Coloured varieties – Beetroot comes in various colours from the traditional rich red through to yellow, white and pink types.

When, where and how to plant:

The best months for planting beetroot are from September through to April, once the soil has warmed up and dried out. Soaking seeds in water a day before planting helps to separate the seeds.

Make sure to choose a sunny position and work over well so that soil is approximately three times higher than the depth of the seed.

Beetroot likes a sweet soil; add lime prior to planting. You will find some garden centres have beetroot plants available as seedlings. Make sure when planting seedlings that the soil is deep enough to allow the roots to develop.

Growing Guide:

Once seedlings appear or are planted, apply slug and snail bait around the plants. Make sure to water these plants well and apply liquid fertiliser every month. These plants can tolerate light frost.

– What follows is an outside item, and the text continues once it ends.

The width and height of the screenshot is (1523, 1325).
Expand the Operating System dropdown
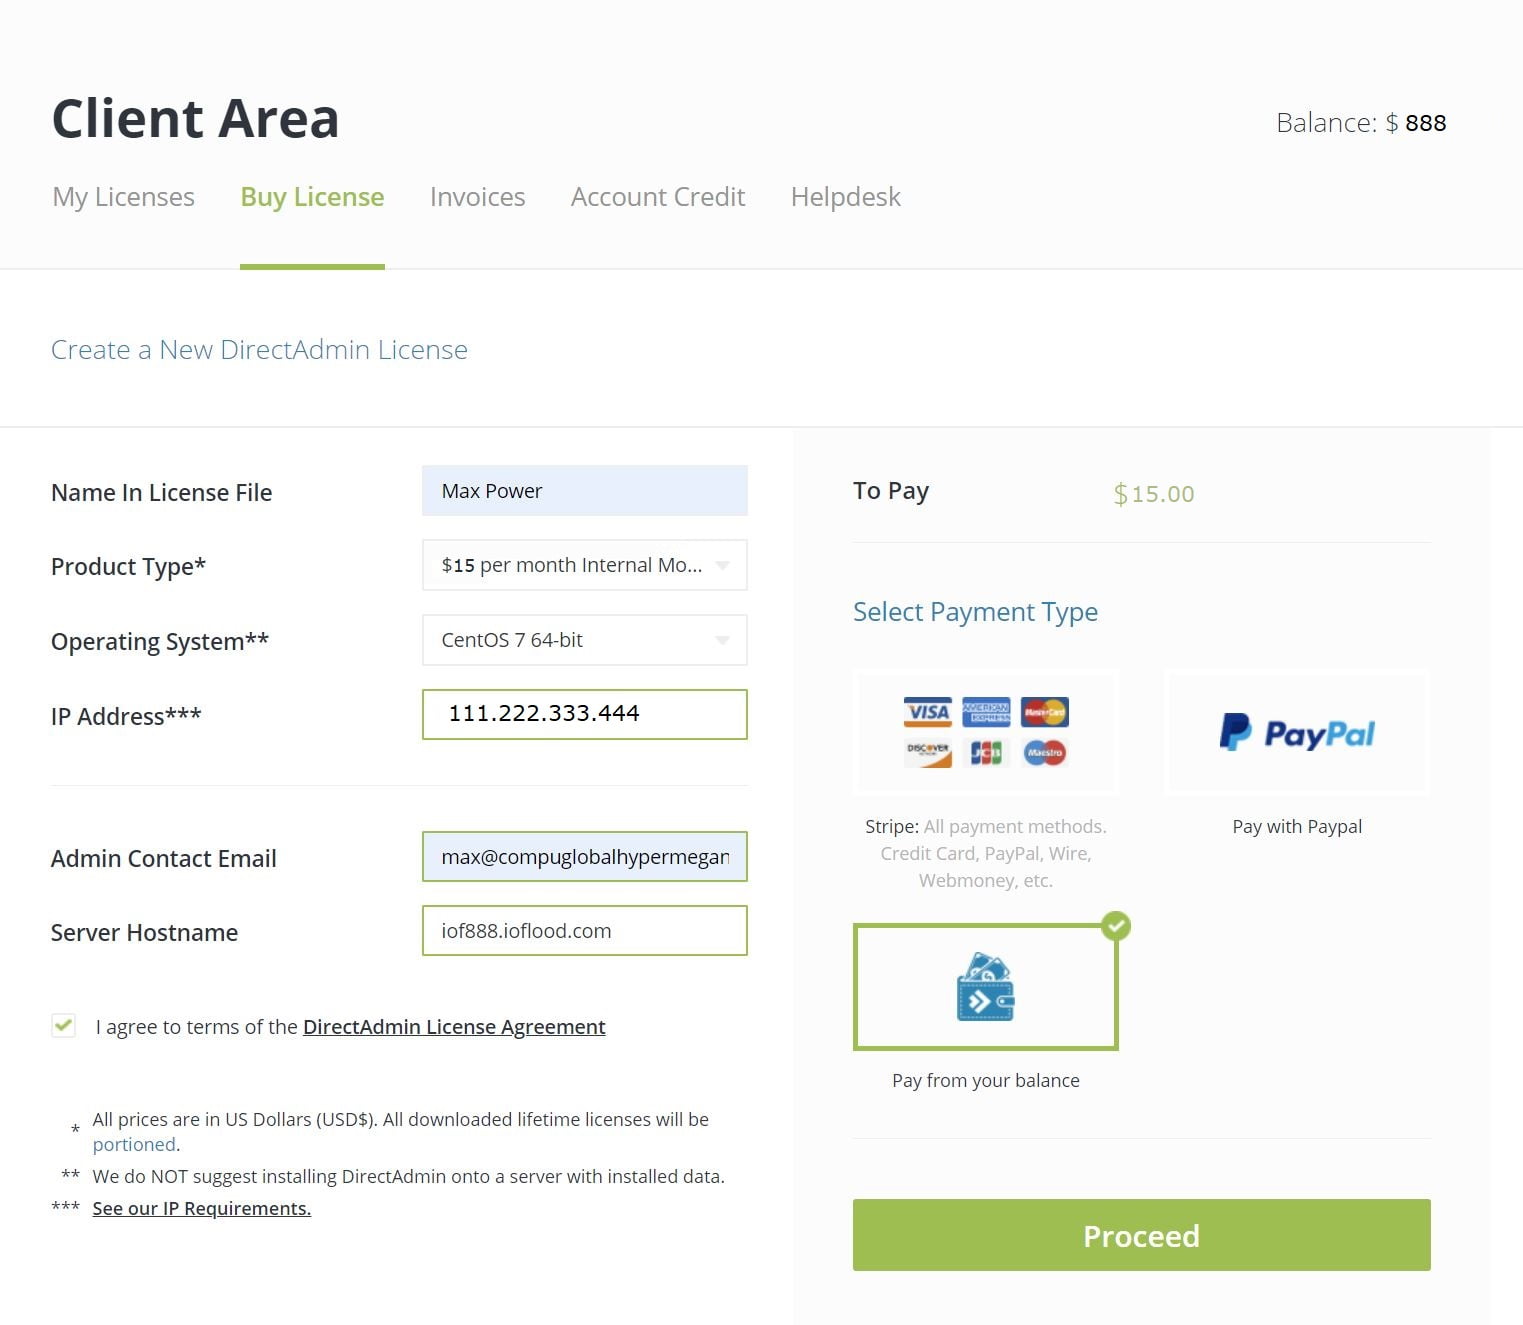[x=584, y=640]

Crop should be ready in two months from planting. The round varieties can be grown in a container.


Harvest by using a fork to loosen the soil around the beetroot when lifting. Store in a cool and dark place. Leave stalks on the beetroot until you are ready to cook. Removing them will cause the beetroot to bleed its natural die – this make a huge mess.

How to use:

All parts of the beetroot are edible. The leaves can be added to salads and stir-fries, while the beet itself is ideal for roasting, bottling and preserving. The juice from the beets can be used as a natural clothing dye.

Beetroot is a rich source of potent antioxidants and nutrients, including magnesium, sodium, potassium and vitamin C. Betanin, obtained from the roots, is used as a food colorant, in sauces, desserts, jams and jellies.